DATA FOR THE TASK:
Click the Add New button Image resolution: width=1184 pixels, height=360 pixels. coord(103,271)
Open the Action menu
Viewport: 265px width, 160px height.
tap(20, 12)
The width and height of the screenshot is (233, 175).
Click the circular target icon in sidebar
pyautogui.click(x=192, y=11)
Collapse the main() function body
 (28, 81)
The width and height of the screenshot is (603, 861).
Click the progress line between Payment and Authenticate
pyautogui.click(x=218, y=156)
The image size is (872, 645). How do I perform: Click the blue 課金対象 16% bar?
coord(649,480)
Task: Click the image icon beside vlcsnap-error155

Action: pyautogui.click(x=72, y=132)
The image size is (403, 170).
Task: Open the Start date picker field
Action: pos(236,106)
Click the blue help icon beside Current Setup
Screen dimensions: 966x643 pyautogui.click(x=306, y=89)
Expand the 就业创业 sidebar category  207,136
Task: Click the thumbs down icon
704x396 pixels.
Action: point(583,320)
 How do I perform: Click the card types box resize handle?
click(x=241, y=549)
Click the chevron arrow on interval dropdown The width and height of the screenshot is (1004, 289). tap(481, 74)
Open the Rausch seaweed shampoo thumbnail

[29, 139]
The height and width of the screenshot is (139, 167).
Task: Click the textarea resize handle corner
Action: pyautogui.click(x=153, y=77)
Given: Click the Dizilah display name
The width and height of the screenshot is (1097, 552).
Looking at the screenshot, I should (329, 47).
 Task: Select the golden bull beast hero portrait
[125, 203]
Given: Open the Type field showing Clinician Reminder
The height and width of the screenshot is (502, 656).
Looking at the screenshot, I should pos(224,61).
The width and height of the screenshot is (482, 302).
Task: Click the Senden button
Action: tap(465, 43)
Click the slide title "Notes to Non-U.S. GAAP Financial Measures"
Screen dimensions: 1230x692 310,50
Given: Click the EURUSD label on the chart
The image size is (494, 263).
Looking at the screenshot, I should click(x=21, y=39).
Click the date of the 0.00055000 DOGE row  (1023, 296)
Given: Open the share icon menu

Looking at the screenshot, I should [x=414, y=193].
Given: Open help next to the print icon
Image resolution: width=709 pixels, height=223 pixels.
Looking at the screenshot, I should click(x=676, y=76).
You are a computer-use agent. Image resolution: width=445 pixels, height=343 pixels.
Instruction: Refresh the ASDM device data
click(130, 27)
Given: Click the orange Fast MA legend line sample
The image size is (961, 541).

PROBLEM DETAILS:
Return only the stretch of the material above from the line holding "704x396 pixels." through the line holding "Given: Click the Dizilah display name", copied exactly.

SOLVED EXERCISE:
704x396 pixels.
Action: point(583,320)
 How do I perform: Click the card types box resize handle?
click(x=241, y=549)
Click the chevron arrow on interval dropdown The width and height of the screenshot is (1004, 289). tap(481, 74)
Open the Rausch seaweed shampoo thumbnail

[29, 139]
The height and width of the screenshot is (139, 167).
Task: Click the textarea resize handle corner
Action: pyautogui.click(x=153, y=77)
Given: Click the Dizilah display name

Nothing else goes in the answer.